- Available records -

## start

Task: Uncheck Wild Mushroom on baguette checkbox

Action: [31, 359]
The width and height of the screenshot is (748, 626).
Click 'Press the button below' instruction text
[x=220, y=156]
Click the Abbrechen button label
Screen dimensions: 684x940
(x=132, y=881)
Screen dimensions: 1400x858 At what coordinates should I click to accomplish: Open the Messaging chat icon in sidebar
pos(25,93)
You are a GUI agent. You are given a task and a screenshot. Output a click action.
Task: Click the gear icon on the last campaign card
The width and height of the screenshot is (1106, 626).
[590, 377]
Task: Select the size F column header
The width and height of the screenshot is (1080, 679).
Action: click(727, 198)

## end
## start

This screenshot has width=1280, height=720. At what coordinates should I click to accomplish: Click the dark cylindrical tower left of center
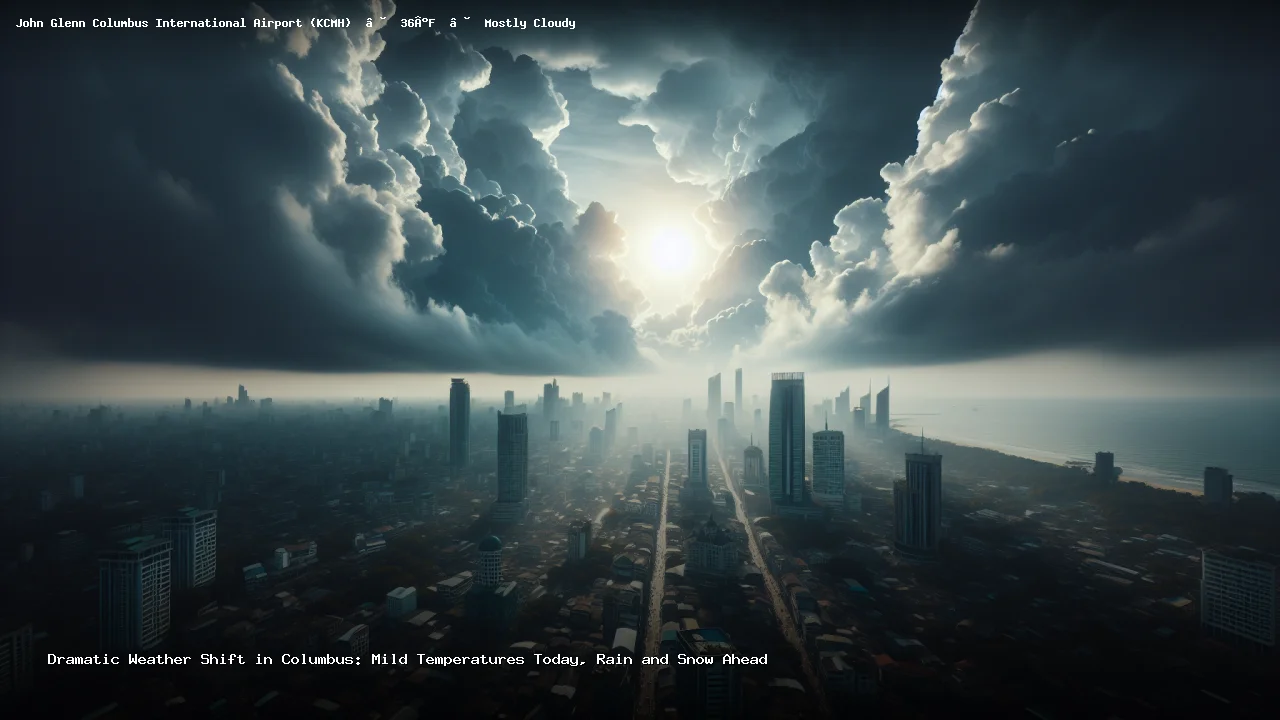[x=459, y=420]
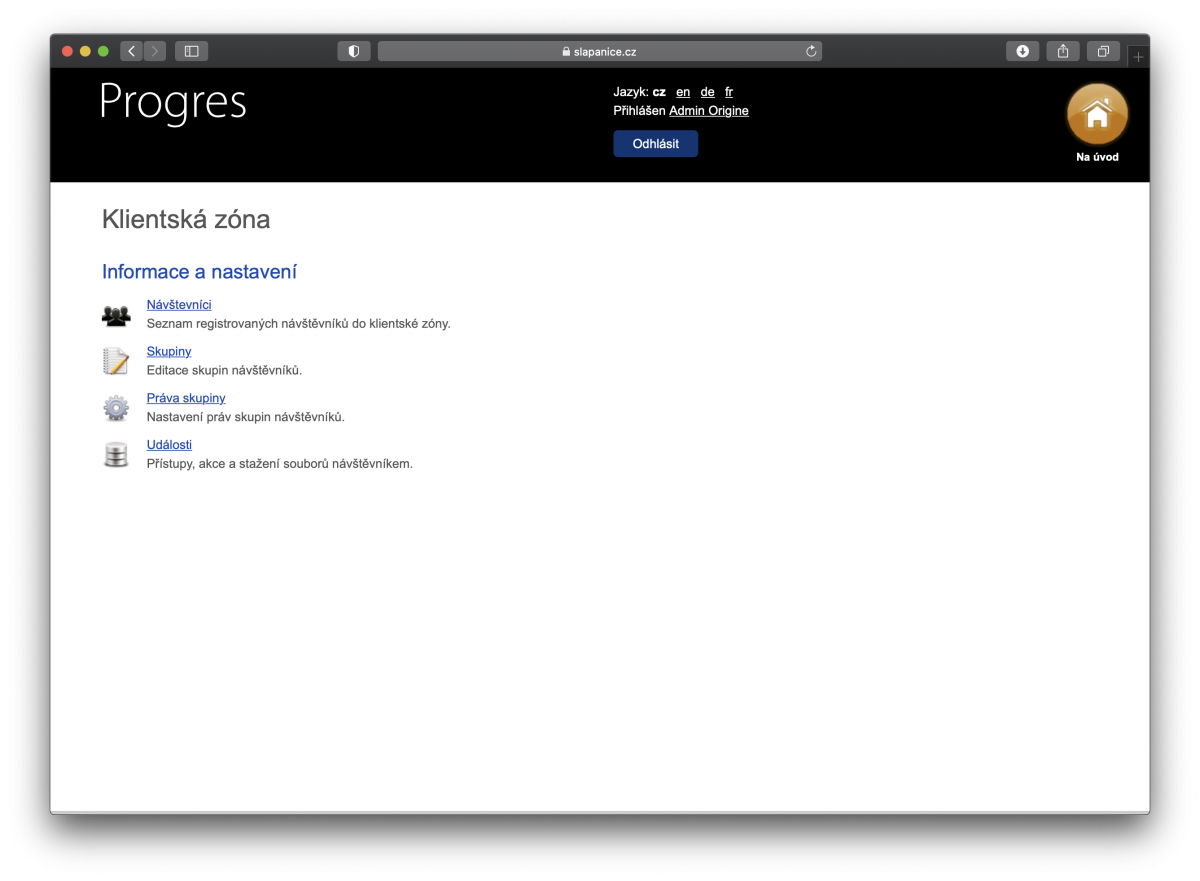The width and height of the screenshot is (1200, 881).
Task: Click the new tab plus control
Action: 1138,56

## end
## start

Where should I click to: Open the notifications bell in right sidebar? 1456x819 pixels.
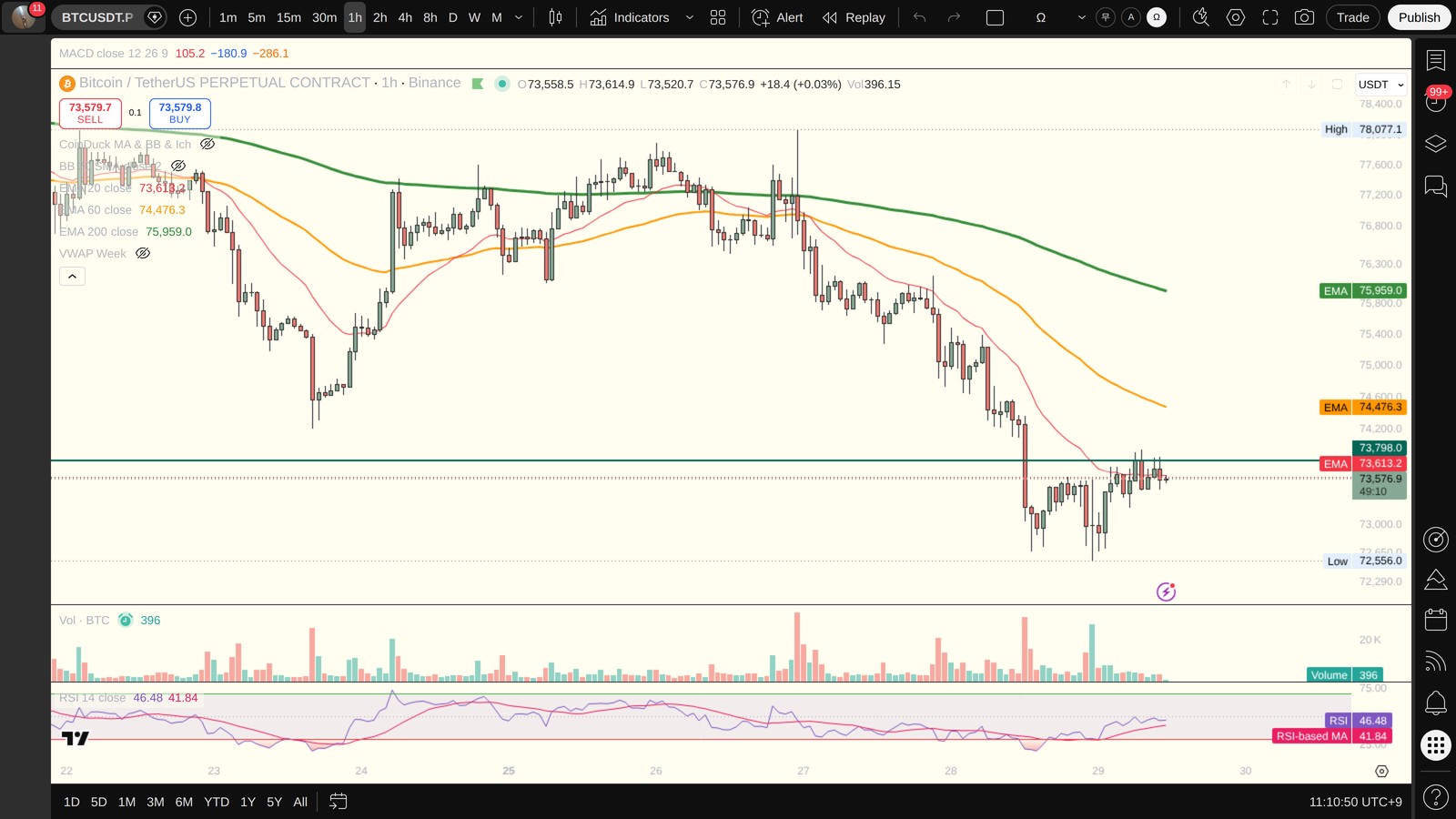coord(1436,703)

## end

- Instructions to follow -
Identify each line in the records above that contains the word "accomplish", and copy those lines.

- Problem solution -
Screen dimensions: 1400x858 At what coordinates should I click to accomplish: Open the Messaging chat icon in sidebar
This screenshot has width=1280, height=720. At what coordinates should I click to accomplish: Click the dark cylindrical tower left of center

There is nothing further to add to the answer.